Work to do:
(A) In the passage about the conservative movement, which organization is David Keene associated with?
(B) Continue the passage about the conservative movement from the point where it stops.

--- start Selected passage ---

The rather somber reflections these conservatives, almost all of them in their 60’s or older, offered were, in fact, somewhat refreshing, since most of what you get from the professional right these days is happy talk, not just shallow bumpersticker chatter that serves mainly to inspire Teenage Republicans and the armchair Globo-Terminators who listen to Rush Limbaugh and believe every word but a smug chest-thumping about the country, the civilization, and the vital contributions that conservatives have supposedly made to them that is as repellent as it is untrue. It was therefore bracing to listen to these elders acknowledge that the cause to which they had devoted their lives had been less than successful.
Yet, aside perhaps from Mr. Viguerie himself, not a one seemed to have a clue as to why, and, with all due respect to the direct-mail czar, his explanation by itself is insufficient. One immediate reason for the failure of the “movement” was mentioned by David Keene of the American Conservative Union in his remark on how sagacious the movement’s leaders had been to prune it of undesirables. “The early modern conservatives, led by Bill Buckley and others,” Mr. Keene informed us,
had to both confront the liberal establishment and shape a movement that wouldn’t drive away more people than it attracted. Therefore, the Birchers, racists, anarchists and assorted monarchists and kooks were turned away.

--- end Selected passage ---
--- start Items ---

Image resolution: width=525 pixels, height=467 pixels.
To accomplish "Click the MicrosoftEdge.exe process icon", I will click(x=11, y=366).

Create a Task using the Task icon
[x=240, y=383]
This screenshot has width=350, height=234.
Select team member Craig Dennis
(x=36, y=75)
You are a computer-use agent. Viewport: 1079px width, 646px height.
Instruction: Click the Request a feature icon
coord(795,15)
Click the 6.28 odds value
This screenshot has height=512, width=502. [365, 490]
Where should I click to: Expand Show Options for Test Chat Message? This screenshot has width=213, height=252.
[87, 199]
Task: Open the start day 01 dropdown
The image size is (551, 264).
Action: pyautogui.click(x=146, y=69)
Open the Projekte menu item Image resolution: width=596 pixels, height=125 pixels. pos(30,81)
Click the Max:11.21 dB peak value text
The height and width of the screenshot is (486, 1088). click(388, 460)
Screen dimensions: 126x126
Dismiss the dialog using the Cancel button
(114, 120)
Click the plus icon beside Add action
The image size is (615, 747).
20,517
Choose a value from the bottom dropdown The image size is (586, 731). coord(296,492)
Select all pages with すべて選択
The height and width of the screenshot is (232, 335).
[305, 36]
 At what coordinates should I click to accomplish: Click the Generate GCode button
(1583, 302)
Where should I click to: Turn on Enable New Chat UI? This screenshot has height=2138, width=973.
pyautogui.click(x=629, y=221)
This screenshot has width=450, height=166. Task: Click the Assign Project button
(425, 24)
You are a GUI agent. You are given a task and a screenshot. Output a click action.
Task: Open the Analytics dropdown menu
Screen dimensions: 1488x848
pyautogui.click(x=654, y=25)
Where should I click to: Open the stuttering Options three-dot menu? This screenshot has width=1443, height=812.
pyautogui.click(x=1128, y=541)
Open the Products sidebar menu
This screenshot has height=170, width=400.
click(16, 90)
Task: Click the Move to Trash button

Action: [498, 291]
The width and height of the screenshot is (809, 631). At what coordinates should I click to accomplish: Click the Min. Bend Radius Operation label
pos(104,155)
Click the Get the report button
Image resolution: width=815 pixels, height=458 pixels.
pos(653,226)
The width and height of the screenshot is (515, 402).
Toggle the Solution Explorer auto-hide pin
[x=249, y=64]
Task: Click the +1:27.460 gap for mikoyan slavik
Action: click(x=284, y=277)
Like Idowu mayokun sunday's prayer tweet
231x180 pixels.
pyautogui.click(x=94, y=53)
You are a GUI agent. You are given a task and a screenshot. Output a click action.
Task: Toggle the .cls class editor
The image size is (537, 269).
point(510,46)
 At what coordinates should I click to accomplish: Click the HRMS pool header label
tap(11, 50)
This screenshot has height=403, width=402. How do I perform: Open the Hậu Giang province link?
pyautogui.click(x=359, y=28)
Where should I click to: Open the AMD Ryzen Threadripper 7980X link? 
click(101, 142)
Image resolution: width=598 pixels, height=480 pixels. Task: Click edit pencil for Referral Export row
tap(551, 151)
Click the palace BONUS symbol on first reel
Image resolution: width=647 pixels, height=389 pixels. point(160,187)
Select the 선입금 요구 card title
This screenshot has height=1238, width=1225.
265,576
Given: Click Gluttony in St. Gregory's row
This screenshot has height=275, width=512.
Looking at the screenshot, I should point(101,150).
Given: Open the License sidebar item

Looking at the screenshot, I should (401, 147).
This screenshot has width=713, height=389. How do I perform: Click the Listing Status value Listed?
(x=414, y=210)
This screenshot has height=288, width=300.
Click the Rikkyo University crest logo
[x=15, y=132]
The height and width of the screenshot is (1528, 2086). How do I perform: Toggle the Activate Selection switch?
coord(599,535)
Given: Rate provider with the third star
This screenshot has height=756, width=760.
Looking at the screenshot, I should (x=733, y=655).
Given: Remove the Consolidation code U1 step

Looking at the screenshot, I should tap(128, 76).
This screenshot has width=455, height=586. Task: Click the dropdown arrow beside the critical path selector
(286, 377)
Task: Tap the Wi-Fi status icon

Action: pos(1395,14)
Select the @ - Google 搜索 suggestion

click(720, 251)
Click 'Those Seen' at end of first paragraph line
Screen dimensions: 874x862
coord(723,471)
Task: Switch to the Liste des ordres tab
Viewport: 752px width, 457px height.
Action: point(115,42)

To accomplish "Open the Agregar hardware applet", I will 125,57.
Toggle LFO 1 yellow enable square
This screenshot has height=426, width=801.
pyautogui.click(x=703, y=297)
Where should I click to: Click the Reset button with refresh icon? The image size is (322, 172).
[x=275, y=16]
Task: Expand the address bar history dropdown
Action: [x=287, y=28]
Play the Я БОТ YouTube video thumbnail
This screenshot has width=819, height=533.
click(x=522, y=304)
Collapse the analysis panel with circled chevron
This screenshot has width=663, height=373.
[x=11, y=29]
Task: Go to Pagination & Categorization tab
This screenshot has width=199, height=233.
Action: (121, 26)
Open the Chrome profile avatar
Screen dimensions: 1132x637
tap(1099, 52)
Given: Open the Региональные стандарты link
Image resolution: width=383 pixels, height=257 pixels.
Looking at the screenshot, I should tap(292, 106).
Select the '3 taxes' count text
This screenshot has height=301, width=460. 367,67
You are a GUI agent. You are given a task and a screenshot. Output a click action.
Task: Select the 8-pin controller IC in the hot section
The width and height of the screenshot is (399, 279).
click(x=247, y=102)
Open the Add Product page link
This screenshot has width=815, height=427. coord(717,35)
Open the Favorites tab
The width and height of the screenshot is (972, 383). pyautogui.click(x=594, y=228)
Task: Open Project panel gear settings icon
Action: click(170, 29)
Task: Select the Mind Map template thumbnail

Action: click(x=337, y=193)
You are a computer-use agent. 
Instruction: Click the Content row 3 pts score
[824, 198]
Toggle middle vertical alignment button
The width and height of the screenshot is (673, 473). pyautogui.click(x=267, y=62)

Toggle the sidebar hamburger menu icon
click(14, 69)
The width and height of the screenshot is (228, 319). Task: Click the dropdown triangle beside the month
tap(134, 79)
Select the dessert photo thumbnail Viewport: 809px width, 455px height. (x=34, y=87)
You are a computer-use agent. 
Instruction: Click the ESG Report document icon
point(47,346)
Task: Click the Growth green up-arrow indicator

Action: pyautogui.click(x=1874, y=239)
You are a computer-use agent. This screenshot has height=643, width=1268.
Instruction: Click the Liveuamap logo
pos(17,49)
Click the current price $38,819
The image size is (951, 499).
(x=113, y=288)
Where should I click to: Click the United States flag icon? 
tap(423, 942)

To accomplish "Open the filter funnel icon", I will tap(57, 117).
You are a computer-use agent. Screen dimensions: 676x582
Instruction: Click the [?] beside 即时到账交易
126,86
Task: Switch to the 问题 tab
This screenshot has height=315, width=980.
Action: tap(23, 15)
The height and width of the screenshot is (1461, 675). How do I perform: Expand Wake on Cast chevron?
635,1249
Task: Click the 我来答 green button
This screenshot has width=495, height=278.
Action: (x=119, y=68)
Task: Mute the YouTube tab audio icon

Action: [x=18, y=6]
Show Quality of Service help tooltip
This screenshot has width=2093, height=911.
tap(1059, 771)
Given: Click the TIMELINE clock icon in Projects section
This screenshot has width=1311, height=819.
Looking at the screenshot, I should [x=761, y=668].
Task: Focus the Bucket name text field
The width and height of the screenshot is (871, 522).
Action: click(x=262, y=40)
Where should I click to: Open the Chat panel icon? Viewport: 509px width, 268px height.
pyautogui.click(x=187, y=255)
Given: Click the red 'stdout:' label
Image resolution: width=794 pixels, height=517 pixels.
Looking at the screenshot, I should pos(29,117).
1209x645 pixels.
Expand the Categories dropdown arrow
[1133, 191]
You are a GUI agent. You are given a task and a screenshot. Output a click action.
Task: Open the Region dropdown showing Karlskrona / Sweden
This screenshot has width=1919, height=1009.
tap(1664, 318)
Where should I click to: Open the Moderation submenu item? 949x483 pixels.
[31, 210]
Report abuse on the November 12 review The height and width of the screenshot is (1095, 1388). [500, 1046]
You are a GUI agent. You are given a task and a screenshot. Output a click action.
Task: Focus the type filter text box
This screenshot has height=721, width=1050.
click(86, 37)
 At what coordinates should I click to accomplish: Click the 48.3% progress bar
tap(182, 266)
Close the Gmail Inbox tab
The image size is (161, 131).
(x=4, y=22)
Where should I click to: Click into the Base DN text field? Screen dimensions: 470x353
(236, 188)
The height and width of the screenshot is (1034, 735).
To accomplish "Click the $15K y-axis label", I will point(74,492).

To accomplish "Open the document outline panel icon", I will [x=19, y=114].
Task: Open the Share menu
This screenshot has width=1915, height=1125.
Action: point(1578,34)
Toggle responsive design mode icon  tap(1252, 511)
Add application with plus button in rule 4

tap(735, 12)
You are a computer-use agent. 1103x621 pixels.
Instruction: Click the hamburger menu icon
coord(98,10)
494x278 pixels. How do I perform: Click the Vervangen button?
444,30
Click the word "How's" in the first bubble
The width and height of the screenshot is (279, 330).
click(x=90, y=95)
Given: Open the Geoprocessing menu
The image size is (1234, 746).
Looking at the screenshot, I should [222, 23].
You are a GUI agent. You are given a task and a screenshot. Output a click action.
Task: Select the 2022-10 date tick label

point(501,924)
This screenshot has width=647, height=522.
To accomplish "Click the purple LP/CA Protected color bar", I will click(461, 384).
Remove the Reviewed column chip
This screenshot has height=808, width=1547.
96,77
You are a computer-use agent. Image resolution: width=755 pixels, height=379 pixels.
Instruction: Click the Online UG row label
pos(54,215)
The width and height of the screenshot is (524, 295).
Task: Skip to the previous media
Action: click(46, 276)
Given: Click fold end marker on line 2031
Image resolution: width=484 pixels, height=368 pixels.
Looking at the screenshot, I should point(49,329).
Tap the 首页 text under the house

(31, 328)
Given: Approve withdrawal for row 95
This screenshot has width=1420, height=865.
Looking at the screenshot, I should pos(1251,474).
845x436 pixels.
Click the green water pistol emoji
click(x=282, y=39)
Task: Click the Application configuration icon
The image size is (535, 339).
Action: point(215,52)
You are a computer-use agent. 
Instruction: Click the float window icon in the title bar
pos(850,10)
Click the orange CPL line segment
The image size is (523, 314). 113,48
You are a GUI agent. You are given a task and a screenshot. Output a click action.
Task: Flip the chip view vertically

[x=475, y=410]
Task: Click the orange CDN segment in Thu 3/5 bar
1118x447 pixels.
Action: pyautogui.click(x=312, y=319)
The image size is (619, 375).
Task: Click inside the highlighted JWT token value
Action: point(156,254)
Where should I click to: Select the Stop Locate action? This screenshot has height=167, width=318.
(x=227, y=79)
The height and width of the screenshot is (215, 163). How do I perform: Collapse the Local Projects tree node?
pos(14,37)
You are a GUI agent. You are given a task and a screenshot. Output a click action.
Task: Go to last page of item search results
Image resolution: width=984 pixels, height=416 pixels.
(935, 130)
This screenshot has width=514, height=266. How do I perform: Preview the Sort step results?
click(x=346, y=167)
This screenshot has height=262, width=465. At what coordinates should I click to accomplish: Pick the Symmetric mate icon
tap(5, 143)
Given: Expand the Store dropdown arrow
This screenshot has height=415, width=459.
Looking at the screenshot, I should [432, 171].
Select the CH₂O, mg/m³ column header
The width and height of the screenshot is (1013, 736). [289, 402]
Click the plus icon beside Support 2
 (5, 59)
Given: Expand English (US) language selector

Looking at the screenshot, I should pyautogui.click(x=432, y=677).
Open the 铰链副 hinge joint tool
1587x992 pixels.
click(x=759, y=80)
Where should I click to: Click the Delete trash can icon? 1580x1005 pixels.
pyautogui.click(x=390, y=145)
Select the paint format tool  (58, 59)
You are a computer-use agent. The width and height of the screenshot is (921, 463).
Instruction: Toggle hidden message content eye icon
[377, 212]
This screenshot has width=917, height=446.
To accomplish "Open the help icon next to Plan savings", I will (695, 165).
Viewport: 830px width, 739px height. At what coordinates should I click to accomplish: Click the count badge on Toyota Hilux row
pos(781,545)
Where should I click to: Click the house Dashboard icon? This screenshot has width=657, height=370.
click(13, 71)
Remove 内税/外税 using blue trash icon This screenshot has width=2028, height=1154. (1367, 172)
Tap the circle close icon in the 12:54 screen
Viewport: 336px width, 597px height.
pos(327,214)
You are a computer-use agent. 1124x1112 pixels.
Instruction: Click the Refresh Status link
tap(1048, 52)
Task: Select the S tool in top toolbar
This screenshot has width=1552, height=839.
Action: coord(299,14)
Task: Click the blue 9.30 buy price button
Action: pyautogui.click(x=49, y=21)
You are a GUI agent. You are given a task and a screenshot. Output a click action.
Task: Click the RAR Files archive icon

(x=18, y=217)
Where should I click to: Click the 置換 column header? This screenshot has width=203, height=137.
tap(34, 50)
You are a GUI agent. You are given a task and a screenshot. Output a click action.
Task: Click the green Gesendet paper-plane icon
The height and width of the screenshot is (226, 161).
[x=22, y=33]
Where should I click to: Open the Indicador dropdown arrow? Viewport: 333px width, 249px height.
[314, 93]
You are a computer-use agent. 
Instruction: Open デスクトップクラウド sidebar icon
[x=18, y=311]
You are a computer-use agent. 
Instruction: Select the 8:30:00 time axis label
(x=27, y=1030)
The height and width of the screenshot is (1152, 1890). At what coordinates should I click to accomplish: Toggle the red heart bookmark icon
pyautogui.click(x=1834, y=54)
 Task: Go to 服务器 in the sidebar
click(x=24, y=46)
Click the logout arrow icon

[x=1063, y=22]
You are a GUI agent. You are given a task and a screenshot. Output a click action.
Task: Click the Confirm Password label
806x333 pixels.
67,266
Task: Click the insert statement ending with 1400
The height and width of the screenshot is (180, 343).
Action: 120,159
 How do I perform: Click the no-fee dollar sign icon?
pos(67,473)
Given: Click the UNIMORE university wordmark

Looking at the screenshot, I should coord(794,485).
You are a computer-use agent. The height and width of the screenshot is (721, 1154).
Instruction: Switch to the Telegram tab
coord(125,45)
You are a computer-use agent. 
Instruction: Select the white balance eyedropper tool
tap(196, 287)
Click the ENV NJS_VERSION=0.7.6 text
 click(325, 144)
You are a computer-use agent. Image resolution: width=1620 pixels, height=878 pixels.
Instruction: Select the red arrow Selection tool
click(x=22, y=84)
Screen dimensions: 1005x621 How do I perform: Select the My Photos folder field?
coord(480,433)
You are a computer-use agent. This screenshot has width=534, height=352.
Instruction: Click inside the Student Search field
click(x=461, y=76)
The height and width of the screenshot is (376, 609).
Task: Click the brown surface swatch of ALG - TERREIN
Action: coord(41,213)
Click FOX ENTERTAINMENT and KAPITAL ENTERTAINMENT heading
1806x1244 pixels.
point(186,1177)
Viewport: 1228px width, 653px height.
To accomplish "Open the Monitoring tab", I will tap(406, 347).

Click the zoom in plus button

--- end Items ---

Final results:
(A) The American Conservative Union.

(B)
Many were indeed turned away, and some needed to be, but the real targets of the conservative movement’s obsession with “turning away” and purging anyone who did not fit were those who were not palatable to the “liberal establishment” the “movement” claimed to be “confronting.” Only if the “movement” could convince the “establishment” that its adherents and beliefs were really no threat to the power of the establishment could the “movement” hope to gain the acceptance and “respectability” its leaders always craved.
The result of the “turning away” of which Mr. Keene and most other “movement” leaders are so proud was not only the evisceration of the right by the exclusion of any serious radical conservatism and its assimilation to the standards and values of the liberal establishment but the reduction of the ranks of the “movement” to the very cadre of bumper-sticker-quoters and Limbaugh-listeners that struts up and down the streets of Washington today—the political and ideological equivalent of a lobotomy. The “movement” spit out just about anyone who was interesting, different, or creative, as well as anybody with any inclinations to real conservative radicalism, and the end result was a well-drilled platoon of apparatchiks, enlivened by the occasional con artist and outright crook, as well as misfits like compulsive gamblers, pillheads, and perverts.
The internal tactics of the conservative movement still do not entirely explain its failure, however, nor do the personal inadequacies of its leadership. The tactical errors were made, and the flawed leaders emerged and remained leaders, because of deeper flaws that reflect the social and historical trends the “movement” itself sought but failed to arrest.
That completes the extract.